En revanche ce qui est absolument indiscutable : Joseph Collesse a transformé ce clavecin au goût du jour, c'est-à-dire qu'il l'a « ravalé » en rajoutant 3 notes aux basses et 2 notes aux aigus correspondant à la date de 1748 et à la mention : « mis au grand clavier par J. Collesse à Lyon ». Les similitudes de « cotes » et d'aspect avec le clavecin DF de Yannick Guillou m'ont permis de reconstruire entièrement le clavier et en avril 2003 enfin je pose les cordes. Le clavecin est sous tension et je l'accorde au diapason logique de 407 hertz utilisé au XVIIIe siècle particulièrement par l'Ecole Lyonnaise. En avril 2004, enfin l'instrument joue.
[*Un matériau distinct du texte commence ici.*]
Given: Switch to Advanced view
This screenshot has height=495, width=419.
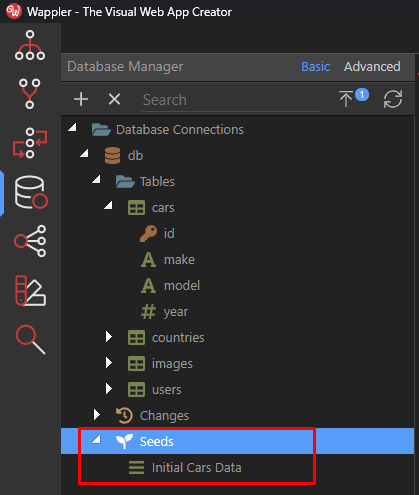Looking at the screenshot, I should coord(372,67).
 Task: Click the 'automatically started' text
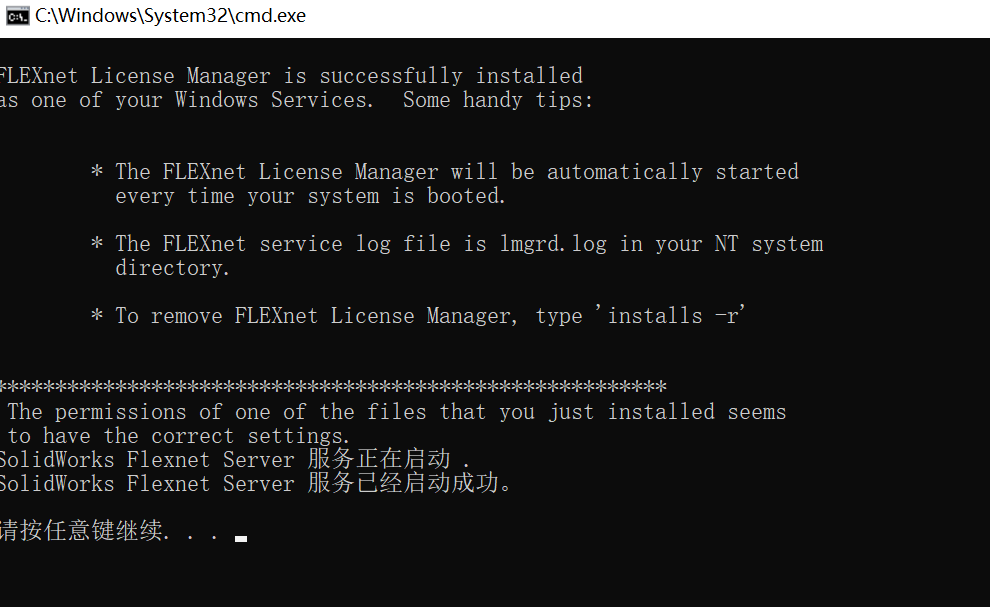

En juin 2004, l'instrument est utilisé pour son premier disque.

A ce jour, il reste à entreprendre la restauration de la décoration de la table d'harmonie : en conservant les motifs et les couleurs encore existantes, cette reconstitution des décors, des parties manquantes et notamment celle du sommier vont demander encore une opération délicate et longue. Mais j'hésite de nouveau, faut-il revenir au principe de la conservation en l'état ? De toutes façons, je vais me donner du temps pour réfléchir. D'autant que ce travail ne pourra s'effectuer qu'en collaboration avec un peintre spécialiste des décors de table d'harmonie et qu'il faudra entièrement décorder le clavecin ! L'équilibre architectural pourrait être remis en cause et cette nouvelle aventure me chiffonne un peu, je dois dire. D'ailleurs, aujourd'hui, je pense finalement que je vais m'arrêter là. D'autant, que depuis la restauration, d'autres musiciens tels que Violaine Cochard, et Jordi Savall ont fait ou sont en train de faire de nouveaux enregistrements avec ce « Lazare » témoin du temps au service de la musique.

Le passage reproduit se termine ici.